Post-translational modifications that alter protein activity are essential for signal transduction in many signaling pathways. The Epidermal Growth Factor Receptor (EGFR) pathway uses a kinase cascade to activate Mitogen-Activated Protein Kinase (MAPK) by phosphorylation. Phosphorylated MAPK can translocate into the nucleus and activate the transcription of target genes. In the Drosophila wing disc, the effect of MAPK on its target gene argos (aos) is mediated by phosphorylation and inactivation of the transcriptional repressor Capicua (Cic). Phosphorylated Cic can be exported from the nucleus and/or degraded.
In a genetic screen for regulators of EGFR signaling, we found two mutations in the csn1b gene. Loss of CSN1b leads to ectopic activation of the EGFR target gene aos in the wing disc. csn1b encodes a subunit of the COP9 signalosome (CSN), a complex that removes Nedd8 (a Ubiquitin-like protein) from substrates.

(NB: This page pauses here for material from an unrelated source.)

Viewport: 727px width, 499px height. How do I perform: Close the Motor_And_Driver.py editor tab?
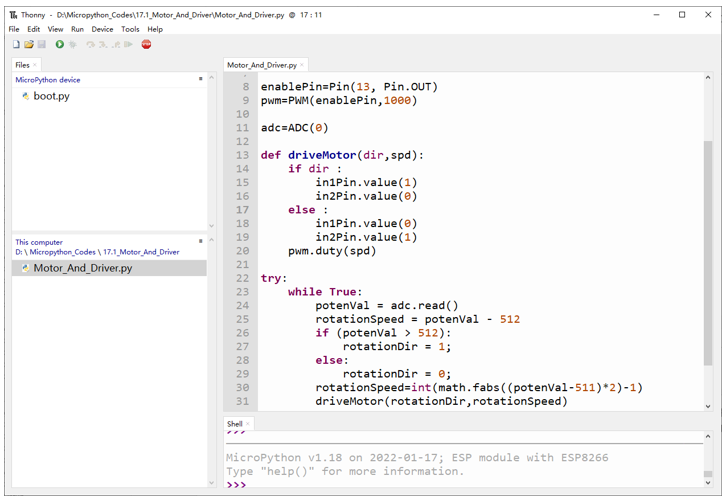302,65
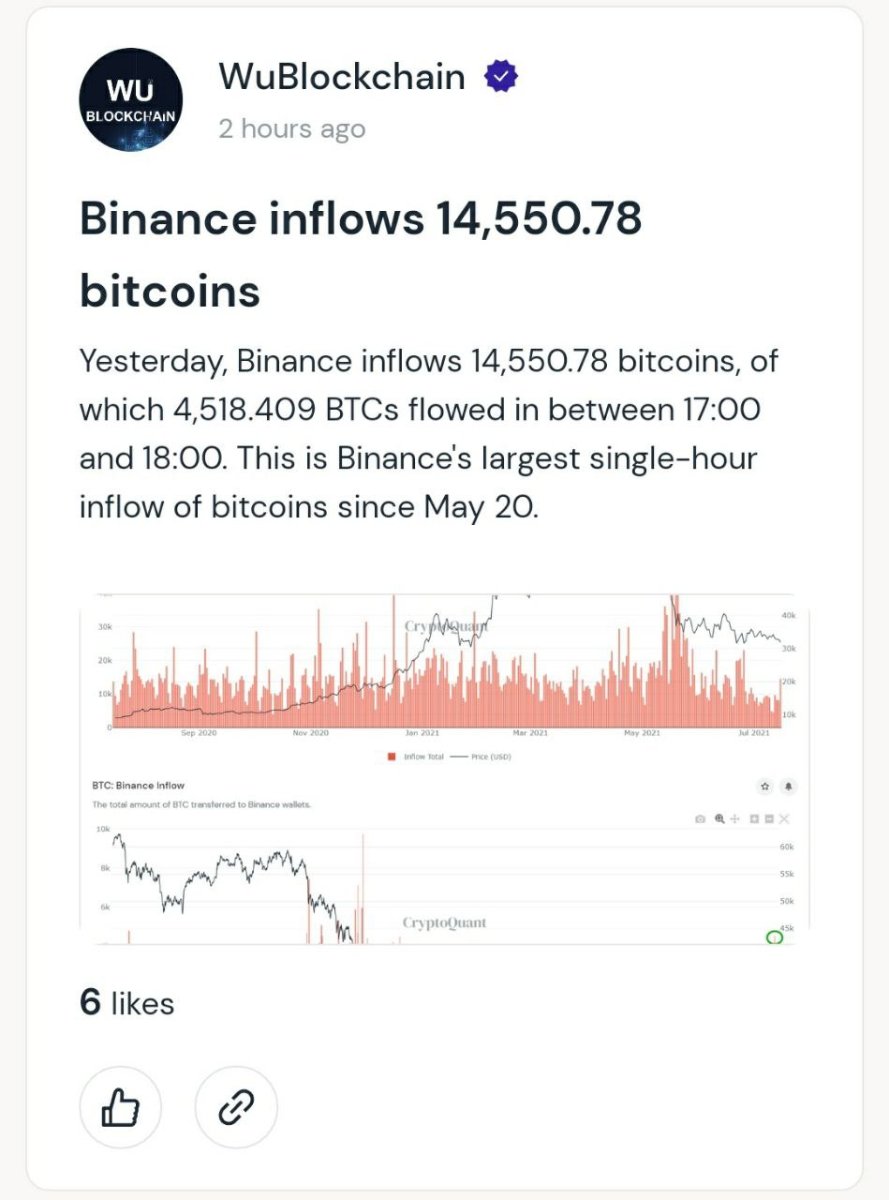Click the green circled marker on lower chart
The image size is (889, 1200).
point(773,937)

The best characterized substrates for the CSN are Cullins (scaffold subunits of E3 ubiquitin ligases), which are active in their neddylated state. aos is also misexpressed in the absence of other CSN subunits, and this misexpression requires a basal level of EGFR signaling.
We have traced the effect of the CSN on aos to its positive regulation of Cic stability. Cic levels are reduced in cells lacking CSN subunits, and the expression of other Cic target genes, including cyclin E and an artificial reporter, is increased. Interestingly, removing the MAPK docking site from Cic protects it from degradation in csn5 mutant cells, but not in csn1b mutant cells, suggesting the existence of two separate degradation mechanisms.

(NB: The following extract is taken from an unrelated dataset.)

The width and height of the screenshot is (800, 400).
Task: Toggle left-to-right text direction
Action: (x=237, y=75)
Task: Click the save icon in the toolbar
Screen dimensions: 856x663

We are now investigating the mechanisms by which the CSN regulates Cic levels. The activity of Cullin-based ubiquitin ligases appears to be increased in CSN mutant cells, suggesting that a Cullin complex could ubiquitinate Cic and send it to 26S proteasome-mediated degradation. Alternatively, another type of ubiquitin ligase, or Cic itself, could be a substrate for deneddylation by CSN. As human Cic is a tumor suppressor gene, these results may shed light on the role of the CSN in cancer.